Act 796 of 1993 made numerous changes to Arkansas Workers’ Compensation law. By its terms, the Act applies to injuries that occur after July 1, 1993. See Acts 1993, No. 796, § 41. Appellant did not begin his Lariam treatment until June 1994, and his claim therefore comes under the provisions of Act 796 of 1993.
Arkansas Code Annotated § ll-9-702(a)(l)(A) provides that a claim for compensation for disability on account of an injury shall be barred unless filed within two years of the compensable injury. Section ll-9-702(a)(l)(B), added by Act 796 of 1993, invalidated a large body of prior caselaw by mandating that, for purposes of § 11-9-702, the date of the compensable injury shall be defined as the date an injury is caused by an accident as set forth in Ark. Code Ann. § 11-9-102(5) (Repl. 1996). See, e.g., Haygood Limited Partnership v. Whisenant, 74 Ark. App. 185, 47 S.W.3d 277 (2001) (Roaf, J„ concurring). Such an injury is one caused by a specific incident that is identifiable by time and place of occurrence, and which causes physical harm, arises out of and in the course of the employment, and requires medical services or results in disability or death. Ark. Code. Ann. § ll-9-102(5)(A)(i) (Repl. 1996). The 1993 amendment added the stipulation that a latent injury or condition shall not delay or toll the limitations period specified in § ll-9-702(a)(l). Ark. Code Ann. § 11-9-702(g)(1) (Repl. 1996).

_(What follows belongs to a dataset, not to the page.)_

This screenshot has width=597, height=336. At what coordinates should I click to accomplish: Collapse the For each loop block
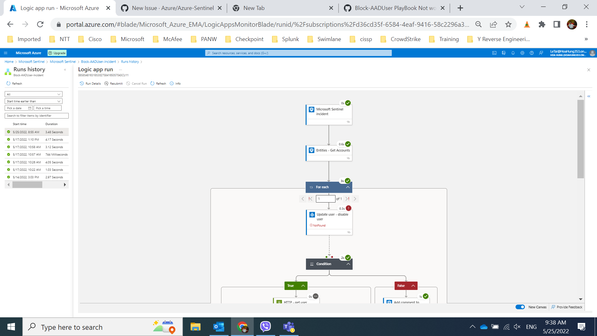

In the present case, the Commission’s finding was based on evidence that, soon after beginning his course of Lariam treatment and immediately after taking one of the initial doses, appellant began to experience dramatic somatic changes including tunnel vision, weakness tantamount to loss of consciousness, a violent seizure, and what he described as a “shutdown of the body.” Appellant stated that he knew something was severely wrong with him and asked his wife to call the doctor who had given him his travel medication. By July 1994, appellant experienced his first instance of disorientation and had become extremely irritable. He could no longer concentrate or perform complex tasks. He continued to take Lariam throughout this period. By October 1994 he was extremely depressed, and by December 1994 he was experiencing panic disorder and suicide ideation in addition to depression. Appellant’s supervisor recommended that appellant seek a medical evaluation in the spring of 1996, and he was seen by Dr. Pang in April 1996. *8Appellant testified that Dr. Pang looked up Lariam in the Physician’s Desk Reference and informed him that Lariam could be the reason for his complaints.
Given the evidence that appellant’s injury was caused by the Lariam treatments, that he required medical treatment for a severe reaction almost immediately after beginning those treatments and that his mental symptoms had become severe by October 1994, that the connection between Lariam treatments and his subsequent illness had been discovered prior to October 1996, and the fact that appellant’s claim for disability benefits was not filed until August 1999, we cannot say that the Commission erred in finding that appellant’s claim was not filed within the two-year period provided for in Ark. Code Ann. § ll-9-702(a)(l)(A) (Repl. 1996).
Affirmed.
Stroud, C.J., and Griffen, J., agree.